What could be stranger than leaving that environment to become a dotcommer – working for one of Belfast’s high tech VC funded start-ups?  Drenched in uncertainty, constantly seeking funding, moving the goalposts every day, handling our tricky VCs, managing our quota of prima donnas (every tech start-up has them!)...Bryan was the person that calmly showed me how to deal with all of that & more.  Take my hand & walk into the abyss – sometimes that’s what you have to do.

He coached & mentored me when I needed it with sensible advice and his practical and so friendly way.  Bryan shared with me his wisdom and told me his stories – the kinds of stories every fledgling entrepreneur needs to listen to and hear.  We had a few adventures & met some great people (and some not so great people) along the way, burned the midnight oil when we needed to and we had a lot of laughs.

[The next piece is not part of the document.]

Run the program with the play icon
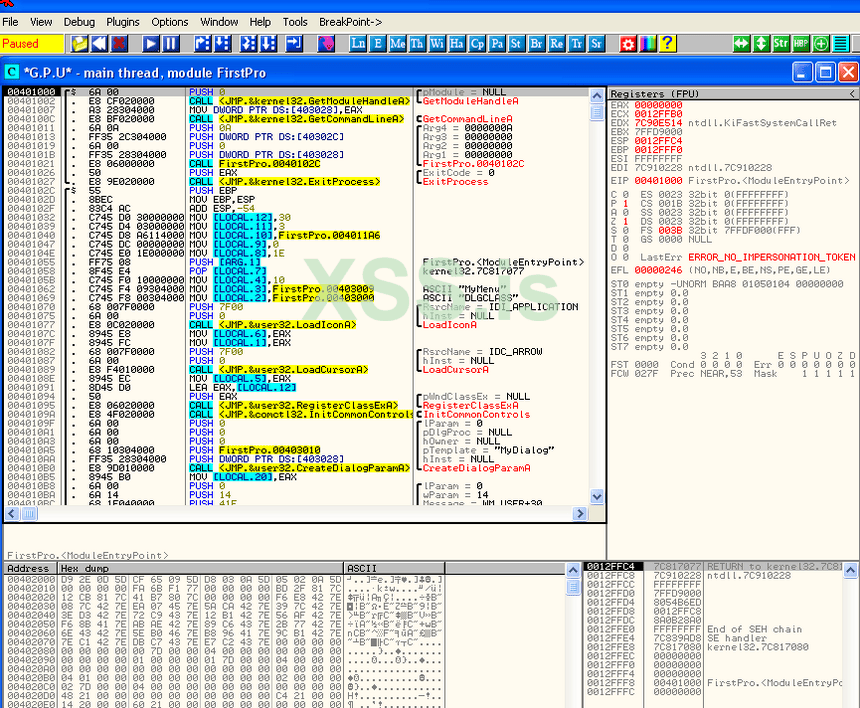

Bryan gave me confidence and encouraged me to go on & become an entrepreneur myself and for that I will be forever grateful to him.  It hasn’t always been an easy journey but it has been challenging and fulfilling.  If I hadn’t met him when I did, that would definitely not have happened for me.  He is a great man and over the years I have learned so much from him.  Even now, when I have an important decision to make, I calmly ask myself what Bryan would suggest – and I’m able to think it through in my head.  I usually carry a few of his crazy diagrams in my handbag, scribbled quickly on a napkin or the nearest scrap of paper as he explains something, and I look at them from time to time & reflect on the advice he’s given to me.  I carry some of his words in my head and repeat them to myself from time to time like a mantra.  I find myself saying some of those same things now to my own young team.

Bryan – thank you for everything that you’ve done for me and for everything you’ve done for the hundreds of other start-ups and entrepreneurs that you’ve helped and encouraged along the way – we appreciate you and I don’t know where we’d be without you!